# Miscarriage pics how far along ?



## Stephoo

I got this doe in July and she has been in with bucks her whole life till about a month ago when I separated them she is only almost 7 months old but apparently got bred this morning she miscarried ;-( I Diddnt know she was pregnant and came home from church and she had lost it she is a Nigerian dwarf saanen mix bred by the same can you tell how far along she was by the pic of the baby her twin sister is fatter than she was so I'm worried she may have been bred also


----------



## toth boer goats

Here is some good info on it, that may help how far along 
http://www.ehow.com/facts_5020063_stages-pygmy-goat-pregnancy.html

I am sorry for the loss, but if the Doe is only almost 7 month old, it may be best.


----------



## Stephoo

Thanks ill go check it out !!


----------



## Tenacross

I'm guessing about two months bred. Maybe a little more. I would assume the other one *is* bred as well.


----------



## Stephoo

Yes I'm thinking so too and my older doe butts them out o the way all the time just rams into their stomaches when I feed them could she be the cause of the miscarriage ? I hate to put her buy herself but don't want her hurting the younger ones


----------



## nancy d

If she rams hard on the right side it could very well be her fault.
My queen did that to an FF repeatedly up against the side of a building. Sure enough, she aborted.
Since old Queenie hasn't settled for a few years she stays with the buck when he's not working.
If your Queen has a buddy or two maybe that could be a solution?


----------



## toth boer goats

Yes, slamming can abort them, if hit hard enough


----------



## Stephoo

Thanks I'm gna mover her I don't have any older does than her so I guess she will go with the buck later after she has her baby but ago don't have horns and he does so not sure how they will get along he was ramming my babies before we moved them too !! But we will figure something out we've only had her a month but she's te biggest I the does so she rules the roost lol!!


----------



## TDG-Farms

90% of all our miscarriages are from a doe either getting slammed or an intense battle that went on for a long time.
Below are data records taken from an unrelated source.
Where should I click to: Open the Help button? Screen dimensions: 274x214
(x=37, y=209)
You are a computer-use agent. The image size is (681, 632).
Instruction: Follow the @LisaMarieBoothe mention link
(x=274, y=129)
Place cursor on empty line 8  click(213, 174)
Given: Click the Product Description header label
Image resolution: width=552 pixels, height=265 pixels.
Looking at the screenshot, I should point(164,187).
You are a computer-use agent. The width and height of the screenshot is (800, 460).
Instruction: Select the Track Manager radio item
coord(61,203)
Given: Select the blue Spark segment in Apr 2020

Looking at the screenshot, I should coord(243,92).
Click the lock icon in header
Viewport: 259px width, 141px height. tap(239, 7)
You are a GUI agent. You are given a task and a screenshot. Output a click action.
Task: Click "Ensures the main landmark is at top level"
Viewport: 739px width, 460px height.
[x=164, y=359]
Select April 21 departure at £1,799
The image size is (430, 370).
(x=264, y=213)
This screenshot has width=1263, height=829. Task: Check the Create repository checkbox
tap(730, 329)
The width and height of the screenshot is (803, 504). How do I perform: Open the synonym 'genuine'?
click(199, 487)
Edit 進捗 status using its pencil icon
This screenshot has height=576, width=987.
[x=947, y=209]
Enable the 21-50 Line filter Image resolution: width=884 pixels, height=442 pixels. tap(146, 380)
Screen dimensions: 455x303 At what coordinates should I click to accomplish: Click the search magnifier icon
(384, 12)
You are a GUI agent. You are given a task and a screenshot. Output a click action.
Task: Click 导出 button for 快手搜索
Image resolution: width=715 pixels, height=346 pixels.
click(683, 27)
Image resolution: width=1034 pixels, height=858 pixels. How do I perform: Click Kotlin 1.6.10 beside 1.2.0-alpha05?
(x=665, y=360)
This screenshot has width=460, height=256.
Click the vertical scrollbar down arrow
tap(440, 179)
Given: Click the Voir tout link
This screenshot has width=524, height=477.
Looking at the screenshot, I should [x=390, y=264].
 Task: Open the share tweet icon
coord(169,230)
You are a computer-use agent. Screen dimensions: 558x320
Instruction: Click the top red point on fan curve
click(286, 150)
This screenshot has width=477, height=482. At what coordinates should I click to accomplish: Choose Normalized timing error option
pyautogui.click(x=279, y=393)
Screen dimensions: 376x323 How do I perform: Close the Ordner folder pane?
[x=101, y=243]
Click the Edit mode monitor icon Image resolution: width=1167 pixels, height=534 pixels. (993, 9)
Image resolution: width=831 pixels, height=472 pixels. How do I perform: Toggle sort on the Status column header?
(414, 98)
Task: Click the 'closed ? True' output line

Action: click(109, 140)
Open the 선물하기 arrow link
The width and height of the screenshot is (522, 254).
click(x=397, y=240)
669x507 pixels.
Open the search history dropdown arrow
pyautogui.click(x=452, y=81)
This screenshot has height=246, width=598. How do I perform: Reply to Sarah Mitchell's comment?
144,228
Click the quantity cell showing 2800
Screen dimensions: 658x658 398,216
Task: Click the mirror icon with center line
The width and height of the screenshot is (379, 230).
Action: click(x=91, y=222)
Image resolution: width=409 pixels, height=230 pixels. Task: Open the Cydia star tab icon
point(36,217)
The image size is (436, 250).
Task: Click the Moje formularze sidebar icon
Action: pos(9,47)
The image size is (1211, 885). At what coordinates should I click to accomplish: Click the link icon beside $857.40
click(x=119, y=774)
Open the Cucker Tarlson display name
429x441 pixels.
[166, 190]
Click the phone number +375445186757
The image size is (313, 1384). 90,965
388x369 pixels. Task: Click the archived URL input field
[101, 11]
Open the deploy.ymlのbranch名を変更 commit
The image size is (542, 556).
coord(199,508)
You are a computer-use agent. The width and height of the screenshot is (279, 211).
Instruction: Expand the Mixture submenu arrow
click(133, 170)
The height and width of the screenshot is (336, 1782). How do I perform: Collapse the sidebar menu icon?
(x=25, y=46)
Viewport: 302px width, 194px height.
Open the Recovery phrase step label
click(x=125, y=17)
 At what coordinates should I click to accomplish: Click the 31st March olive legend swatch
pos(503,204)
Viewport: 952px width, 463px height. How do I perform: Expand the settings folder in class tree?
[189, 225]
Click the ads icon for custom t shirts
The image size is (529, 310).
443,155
Id either make more feeders and spread them out or as many do, tie up the mean one while feeding.


----------



## Little-Bits-N-Pieces

Yep, all my aborts were from others slamming into them too. I've only had 2 aborts thankfully. But a little 105lb alpine doe I had caused a 250lb boer doe to abort by relentlessly slamming into her.

I would say yours were about 2 months, 2 1/2 months along.


----------



## toth boer goats

Every once in a while, after a hard slam. I get a Doe that aborts. It is so frustrating and sad.


----------



## Stephoo

Here is pics of her twin what do ya all think is she bred too


----------



## Stephoo

She is way bigger than her sister so afraid if she I's she's fartheralong


----------



## Stephoo

She miscarried Sunday and quit bleeding but I noticed today she is bleeding some again can she possibly have another one in there ad miscarry it or is it just normal to be bleeding still


----------



## TDG-Farms

They can lightly bleed for upwards of a month.


----------



## Stephoo

Ok thanks !! I checked her a little bit ago and she seems to be doing fine ;-)


----------



## toth boer goats

Yep, they need to clean out. Very normal to see.


----------